* **WORK REQUEST**
Scan the listing for the word "arrow", and copy out each line where it is found.

* **EXTRACTED MATERIAL**
__________________________________________________

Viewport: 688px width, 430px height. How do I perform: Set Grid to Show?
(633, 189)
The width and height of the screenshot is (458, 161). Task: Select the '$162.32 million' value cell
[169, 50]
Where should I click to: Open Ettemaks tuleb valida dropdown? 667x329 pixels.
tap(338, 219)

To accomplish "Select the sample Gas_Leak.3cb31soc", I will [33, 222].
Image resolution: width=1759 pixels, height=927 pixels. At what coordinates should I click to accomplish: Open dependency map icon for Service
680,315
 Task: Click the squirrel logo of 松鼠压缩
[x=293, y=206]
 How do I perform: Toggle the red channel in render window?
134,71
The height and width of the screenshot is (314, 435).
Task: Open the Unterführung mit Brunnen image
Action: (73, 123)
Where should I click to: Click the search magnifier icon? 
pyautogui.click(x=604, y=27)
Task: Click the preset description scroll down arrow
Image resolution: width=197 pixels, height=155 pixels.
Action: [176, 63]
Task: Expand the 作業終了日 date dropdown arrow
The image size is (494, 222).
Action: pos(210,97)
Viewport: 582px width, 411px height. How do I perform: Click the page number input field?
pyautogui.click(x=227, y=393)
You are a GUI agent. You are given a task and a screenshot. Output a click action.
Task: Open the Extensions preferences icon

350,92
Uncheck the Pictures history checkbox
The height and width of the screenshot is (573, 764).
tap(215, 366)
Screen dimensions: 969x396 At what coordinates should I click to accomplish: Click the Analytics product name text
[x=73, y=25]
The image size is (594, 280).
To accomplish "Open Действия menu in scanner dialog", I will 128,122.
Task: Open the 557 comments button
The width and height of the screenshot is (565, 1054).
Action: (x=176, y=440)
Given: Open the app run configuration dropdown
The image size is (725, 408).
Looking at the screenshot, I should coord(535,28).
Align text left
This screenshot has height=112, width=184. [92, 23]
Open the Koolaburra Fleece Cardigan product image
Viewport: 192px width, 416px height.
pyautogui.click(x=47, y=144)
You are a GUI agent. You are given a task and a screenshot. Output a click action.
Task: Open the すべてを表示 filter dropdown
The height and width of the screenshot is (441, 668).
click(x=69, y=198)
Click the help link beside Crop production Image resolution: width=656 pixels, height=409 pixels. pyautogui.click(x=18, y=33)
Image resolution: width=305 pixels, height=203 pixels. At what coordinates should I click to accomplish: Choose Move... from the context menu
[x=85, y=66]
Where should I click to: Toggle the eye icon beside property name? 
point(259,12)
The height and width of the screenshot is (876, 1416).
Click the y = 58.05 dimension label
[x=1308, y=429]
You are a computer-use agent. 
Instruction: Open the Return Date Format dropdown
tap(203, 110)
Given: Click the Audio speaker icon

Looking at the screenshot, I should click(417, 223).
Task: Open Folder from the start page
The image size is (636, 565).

__________________________________________________

* **TASK RESPONSE**
Task: Click the preset description scroll down arrow
Task: Expand the 作業終了日 date dropdown arrow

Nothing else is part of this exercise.